▶ **Your objective**
Go through the records below and restate each one word for word.

▶ **Dataset extract**
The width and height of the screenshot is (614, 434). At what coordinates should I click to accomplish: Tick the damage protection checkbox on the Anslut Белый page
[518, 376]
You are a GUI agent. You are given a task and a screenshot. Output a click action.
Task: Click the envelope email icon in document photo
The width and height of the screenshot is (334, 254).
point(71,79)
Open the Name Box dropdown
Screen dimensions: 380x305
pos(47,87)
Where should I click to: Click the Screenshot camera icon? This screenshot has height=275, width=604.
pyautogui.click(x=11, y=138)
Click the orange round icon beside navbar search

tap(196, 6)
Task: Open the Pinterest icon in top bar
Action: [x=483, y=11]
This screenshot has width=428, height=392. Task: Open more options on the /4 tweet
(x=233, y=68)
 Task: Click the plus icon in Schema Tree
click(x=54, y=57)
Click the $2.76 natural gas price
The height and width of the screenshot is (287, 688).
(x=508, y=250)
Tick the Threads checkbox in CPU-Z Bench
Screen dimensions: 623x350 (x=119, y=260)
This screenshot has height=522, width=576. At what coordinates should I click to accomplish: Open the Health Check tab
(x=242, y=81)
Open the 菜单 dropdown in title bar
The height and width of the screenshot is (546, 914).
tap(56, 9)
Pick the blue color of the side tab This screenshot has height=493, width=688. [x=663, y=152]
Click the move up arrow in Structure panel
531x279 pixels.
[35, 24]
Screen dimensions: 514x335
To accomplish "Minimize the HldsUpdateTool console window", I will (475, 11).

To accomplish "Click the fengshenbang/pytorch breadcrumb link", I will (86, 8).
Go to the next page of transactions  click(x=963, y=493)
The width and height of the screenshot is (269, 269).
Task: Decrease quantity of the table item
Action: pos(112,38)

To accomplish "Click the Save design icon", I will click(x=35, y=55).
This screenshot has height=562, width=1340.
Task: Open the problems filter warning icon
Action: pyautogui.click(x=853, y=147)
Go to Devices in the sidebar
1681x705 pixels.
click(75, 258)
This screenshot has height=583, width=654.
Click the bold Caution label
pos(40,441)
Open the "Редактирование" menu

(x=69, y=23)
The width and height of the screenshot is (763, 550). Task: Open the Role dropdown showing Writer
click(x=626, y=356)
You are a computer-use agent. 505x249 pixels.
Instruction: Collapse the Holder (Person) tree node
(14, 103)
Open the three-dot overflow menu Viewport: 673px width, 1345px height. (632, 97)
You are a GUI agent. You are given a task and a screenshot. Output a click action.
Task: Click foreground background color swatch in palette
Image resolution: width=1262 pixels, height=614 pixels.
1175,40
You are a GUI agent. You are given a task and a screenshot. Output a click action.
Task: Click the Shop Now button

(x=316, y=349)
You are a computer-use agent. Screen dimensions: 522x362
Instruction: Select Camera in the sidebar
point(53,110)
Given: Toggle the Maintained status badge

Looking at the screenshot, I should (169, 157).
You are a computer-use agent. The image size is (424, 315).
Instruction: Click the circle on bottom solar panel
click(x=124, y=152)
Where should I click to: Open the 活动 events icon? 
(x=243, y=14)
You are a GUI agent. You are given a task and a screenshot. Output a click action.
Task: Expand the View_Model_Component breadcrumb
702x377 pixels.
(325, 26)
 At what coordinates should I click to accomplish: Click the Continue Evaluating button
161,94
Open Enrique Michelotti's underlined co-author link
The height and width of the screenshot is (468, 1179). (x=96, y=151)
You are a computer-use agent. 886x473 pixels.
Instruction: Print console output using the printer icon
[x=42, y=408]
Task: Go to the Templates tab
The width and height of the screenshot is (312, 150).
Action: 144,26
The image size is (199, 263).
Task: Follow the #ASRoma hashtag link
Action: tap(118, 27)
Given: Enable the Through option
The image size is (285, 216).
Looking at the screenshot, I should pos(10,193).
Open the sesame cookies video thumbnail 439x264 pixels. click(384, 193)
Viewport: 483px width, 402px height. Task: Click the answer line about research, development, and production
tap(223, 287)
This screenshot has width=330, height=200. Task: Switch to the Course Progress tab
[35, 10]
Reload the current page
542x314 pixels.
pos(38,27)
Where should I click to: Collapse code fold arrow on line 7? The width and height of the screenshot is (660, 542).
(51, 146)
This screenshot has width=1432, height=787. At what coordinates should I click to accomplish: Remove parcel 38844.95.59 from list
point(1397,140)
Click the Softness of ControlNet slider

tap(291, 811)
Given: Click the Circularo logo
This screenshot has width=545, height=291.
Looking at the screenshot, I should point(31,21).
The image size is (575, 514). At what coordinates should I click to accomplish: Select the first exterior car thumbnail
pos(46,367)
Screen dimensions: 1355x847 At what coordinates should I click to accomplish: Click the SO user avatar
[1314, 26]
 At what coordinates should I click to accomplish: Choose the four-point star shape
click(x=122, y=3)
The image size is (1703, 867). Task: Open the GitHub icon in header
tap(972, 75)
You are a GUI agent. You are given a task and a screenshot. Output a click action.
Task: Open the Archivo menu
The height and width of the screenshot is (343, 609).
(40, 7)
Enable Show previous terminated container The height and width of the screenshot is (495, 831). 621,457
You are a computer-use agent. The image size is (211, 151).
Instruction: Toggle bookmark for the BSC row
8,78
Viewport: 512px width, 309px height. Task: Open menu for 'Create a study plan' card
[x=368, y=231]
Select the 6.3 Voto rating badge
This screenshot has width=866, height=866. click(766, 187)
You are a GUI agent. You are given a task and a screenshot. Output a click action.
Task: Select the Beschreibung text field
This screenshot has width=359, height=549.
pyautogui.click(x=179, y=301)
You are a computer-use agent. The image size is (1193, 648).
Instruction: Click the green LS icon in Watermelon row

▶ **Answer for this exercise**
The width and height of the screenshot is (614, 434). At what coordinates should I click to accomplish: Tick the damage protection checkbox on the Anslut Белый page
[518, 376]
You are a GUI agent. You are given a task and a screenshot. Output a click action.
Task: Click the envelope email icon in document photo
The width and height of the screenshot is (334, 254).
point(71,79)
Open the Name Box dropdown
Screen dimensions: 380x305
pos(47,87)
Where should I click to: Click the Screenshot camera icon? This screenshot has height=275, width=604.
pyautogui.click(x=11, y=138)
Click the orange round icon beside navbar search

tap(196, 6)
Task: Open the Pinterest icon in top bar
Action: [x=483, y=11]
This screenshot has width=428, height=392. Task: Open more options on the /4 tweet
(x=233, y=68)
 Task: Click the plus icon in Schema Tree
click(x=54, y=57)
Click the $2.76 natural gas price
The height and width of the screenshot is (287, 688).
(x=508, y=250)
Tick the Threads checkbox in CPU-Z Bench
Screen dimensions: 623x350 (x=119, y=260)
This screenshot has height=522, width=576. At what coordinates should I click to accomplish: Open the Health Check tab
(x=242, y=81)
Open the 菜单 dropdown in title bar
The height and width of the screenshot is (546, 914).
tap(56, 9)
Pick the blue color of the side tab This screenshot has height=493, width=688. [x=663, y=152]
Click the move up arrow in Structure panel
531x279 pixels.
[35, 24]
Screen dimensions: 514x335
To accomplish "Minimize the HldsUpdateTool console window", I will (475, 11).

To accomplish "Click the fengshenbang/pytorch breadcrumb link", I will (86, 8).
Go to the next page of transactions  click(x=963, y=493)
The width and height of the screenshot is (269, 269).
Task: Decrease quantity of the table item
Action: pos(112,38)

To accomplish "Click the Save design icon", I will click(x=35, y=55).
This screenshot has height=562, width=1340.
Task: Open the problems filter warning icon
Action: pyautogui.click(x=853, y=147)
Go to Devices in the sidebar
1681x705 pixels.
click(75, 258)
This screenshot has height=583, width=654.
Click the bold Caution label
pos(40,441)
Open the "Редактирование" menu

(x=69, y=23)
The width and height of the screenshot is (763, 550). Task: Open the Role dropdown showing Writer
click(x=626, y=356)
You are a computer-use agent. 505x249 pixels.
Instruction: Collapse the Holder (Person) tree node
(14, 103)
Open the three-dot overflow menu Viewport: 673px width, 1345px height. (632, 97)
You are a GUI agent. You are given a task and a screenshot. Output a click action.
Task: Click foreground background color swatch in palette
Image resolution: width=1262 pixels, height=614 pixels.
1175,40
You are a GUI agent. You are given a task and a screenshot. Output a click action.
Task: Click the Shop Now button

(x=316, y=349)
You are a computer-use agent. Screen dimensions: 522x362
Instruction: Select Camera in the sidebar
point(53,110)
Given: Toggle the Maintained status badge

Looking at the screenshot, I should (169, 157).
You are a computer-use agent. The image size is (424, 315).
Instruction: Click the circle on bottom solar panel
click(x=124, y=152)
Where should I click to: Open the 活动 events icon? 
(x=243, y=14)
You are a GUI agent. You are given a task and a screenshot. Output a click action.
Task: Expand the View_Model_Component breadcrumb
702x377 pixels.
(325, 26)
 At what coordinates should I click to accomplish: Click the Continue Evaluating button
161,94
Open Enrique Michelotti's underlined co-author link
The height and width of the screenshot is (468, 1179). (x=96, y=151)
You are a computer-use agent. 886x473 pixels.
Instruction: Print console output using the printer icon
[x=42, y=408]
Task: Go to the Templates tab
The width and height of the screenshot is (312, 150).
Action: 144,26
The image size is (199, 263).
Task: Follow the #ASRoma hashtag link
Action: tap(118, 27)
Given: Enable the Through option
The image size is (285, 216).
Looking at the screenshot, I should pos(10,193).
Open the sesame cookies video thumbnail 439x264 pixels. click(384, 193)
Viewport: 483px width, 402px height. Task: Click the answer line about research, development, and production
tap(223, 287)
This screenshot has width=330, height=200. Task: Switch to the Course Progress tab
[35, 10]
Reload the current page
542x314 pixels.
pos(38,27)
Where should I click to: Collapse code fold arrow on line 7? The width and height of the screenshot is (660, 542).
(51, 146)
This screenshot has width=1432, height=787. At what coordinates should I click to accomplish: Remove parcel 38844.95.59 from list
point(1397,140)
Click the Softness of ControlNet slider

tap(291, 811)
Given: Click the Circularo logo
This screenshot has width=545, height=291.
Looking at the screenshot, I should point(31,21).
The image size is (575, 514). At what coordinates should I click to accomplish: Select the first exterior car thumbnail
pos(46,367)
Screen dimensions: 1355x847 At what coordinates should I click to accomplish: Click the SO user avatar
[1314, 26]
 At what coordinates should I click to accomplish: Choose the four-point star shape
click(x=122, y=3)
The image size is (1703, 867). Task: Open the GitHub icon in header
tap(972, 75)
You are a GUI agent. You are given a task and a screenshot. Output a click action.
Task: Open the Archivo menu
The height and width of the screenshot is (343, 609).
(40, 7)
Enable Show previous terminated container The height and width of the screenshot is (495, 831). 621,457
You are a computer-use agent. The image size is (211, 151).
Instruction: Toggle bookmark for the BSC row
8,78
Viewport: 512px width, 309px height. Task: Open menu for 'Create a study plan' card
[x=368, y=231]
Select the 6.3 Voto rating badge
This screenshot has width=866, height=866. click(766, 187)
You are a GUI agent. You are given a task and a screenshot. Output a click action.
Task: Select the Beschreibung text field
This screenshot has width=359, height=549.
pyautogui.click(x=179, y=301)
You are a computer-use agent. The image size is (1193, 648).
Instruction: Click the green LS icon in Watermelon row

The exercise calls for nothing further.